= Prompt =
In the records below, find the line with "Viewport: 800px width, 522px height." and the line with "Select the MA5"; return exactly those lines and every line between them.

[Collected data]

Content starts

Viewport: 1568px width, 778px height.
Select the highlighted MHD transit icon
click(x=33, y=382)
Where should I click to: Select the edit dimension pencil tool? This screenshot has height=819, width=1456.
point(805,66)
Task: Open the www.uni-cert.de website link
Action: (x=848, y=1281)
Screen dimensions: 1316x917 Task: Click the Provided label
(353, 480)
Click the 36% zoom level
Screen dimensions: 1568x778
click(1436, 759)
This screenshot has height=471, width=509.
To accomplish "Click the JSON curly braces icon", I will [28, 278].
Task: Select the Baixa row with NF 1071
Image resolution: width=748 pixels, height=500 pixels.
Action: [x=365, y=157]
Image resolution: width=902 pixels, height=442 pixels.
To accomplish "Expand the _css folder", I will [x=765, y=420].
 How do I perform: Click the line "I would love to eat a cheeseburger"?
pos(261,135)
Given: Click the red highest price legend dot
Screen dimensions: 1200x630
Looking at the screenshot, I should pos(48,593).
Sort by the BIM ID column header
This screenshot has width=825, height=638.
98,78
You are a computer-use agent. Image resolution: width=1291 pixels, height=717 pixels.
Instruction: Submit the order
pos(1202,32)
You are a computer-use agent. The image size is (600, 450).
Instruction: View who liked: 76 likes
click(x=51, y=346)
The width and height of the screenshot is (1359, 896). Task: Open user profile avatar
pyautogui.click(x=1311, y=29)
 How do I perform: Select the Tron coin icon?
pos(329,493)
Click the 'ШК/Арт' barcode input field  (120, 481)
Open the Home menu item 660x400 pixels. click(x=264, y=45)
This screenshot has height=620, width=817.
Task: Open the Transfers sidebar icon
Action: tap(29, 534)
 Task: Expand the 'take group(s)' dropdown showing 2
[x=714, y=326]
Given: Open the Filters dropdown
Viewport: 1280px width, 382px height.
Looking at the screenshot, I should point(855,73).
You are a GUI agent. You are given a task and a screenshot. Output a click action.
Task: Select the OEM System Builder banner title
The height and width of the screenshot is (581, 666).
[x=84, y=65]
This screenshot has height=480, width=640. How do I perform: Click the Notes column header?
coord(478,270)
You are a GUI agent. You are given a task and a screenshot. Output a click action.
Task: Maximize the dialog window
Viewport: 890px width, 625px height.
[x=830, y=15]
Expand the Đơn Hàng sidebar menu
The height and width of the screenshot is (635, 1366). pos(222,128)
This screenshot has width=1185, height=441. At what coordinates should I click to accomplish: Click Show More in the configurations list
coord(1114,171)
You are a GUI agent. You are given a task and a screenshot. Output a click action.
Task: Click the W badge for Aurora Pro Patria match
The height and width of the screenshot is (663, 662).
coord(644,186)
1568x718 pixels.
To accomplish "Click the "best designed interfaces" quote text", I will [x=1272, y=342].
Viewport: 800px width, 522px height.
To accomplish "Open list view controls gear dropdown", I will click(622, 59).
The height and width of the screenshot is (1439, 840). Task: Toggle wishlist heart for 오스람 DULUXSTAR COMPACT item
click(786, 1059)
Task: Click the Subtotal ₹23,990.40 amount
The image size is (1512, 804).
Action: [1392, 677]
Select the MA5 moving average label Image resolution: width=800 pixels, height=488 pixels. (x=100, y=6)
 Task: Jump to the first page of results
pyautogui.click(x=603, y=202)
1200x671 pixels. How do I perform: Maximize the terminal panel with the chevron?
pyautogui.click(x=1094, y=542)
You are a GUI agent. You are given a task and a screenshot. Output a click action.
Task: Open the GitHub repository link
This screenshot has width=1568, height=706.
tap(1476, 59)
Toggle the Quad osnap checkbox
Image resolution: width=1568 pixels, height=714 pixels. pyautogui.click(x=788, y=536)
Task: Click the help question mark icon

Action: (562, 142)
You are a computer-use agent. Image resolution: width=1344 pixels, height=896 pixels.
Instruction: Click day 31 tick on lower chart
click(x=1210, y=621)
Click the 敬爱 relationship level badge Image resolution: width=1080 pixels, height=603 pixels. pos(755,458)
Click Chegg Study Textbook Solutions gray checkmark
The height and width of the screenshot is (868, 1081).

Content ends

= Response below =
Viewport: 800px width, 522px height.
To accomplish "Open list view controls gear dropdown", I will click(622, 59).
The height and width of the screenshot is (1439, 840). Task: Toggle wishlist heart for 오스람 DULUXSTAR COMPACT item
click(786, 1059)
Task: Click the Subtotal ₹23,990.40 amount
The image size is (1512, 804).
Action: [1392, 677]
Select the MA5 moving average label Image resolution: width=800 pixels, height=488 pixels. (x=100, y=6)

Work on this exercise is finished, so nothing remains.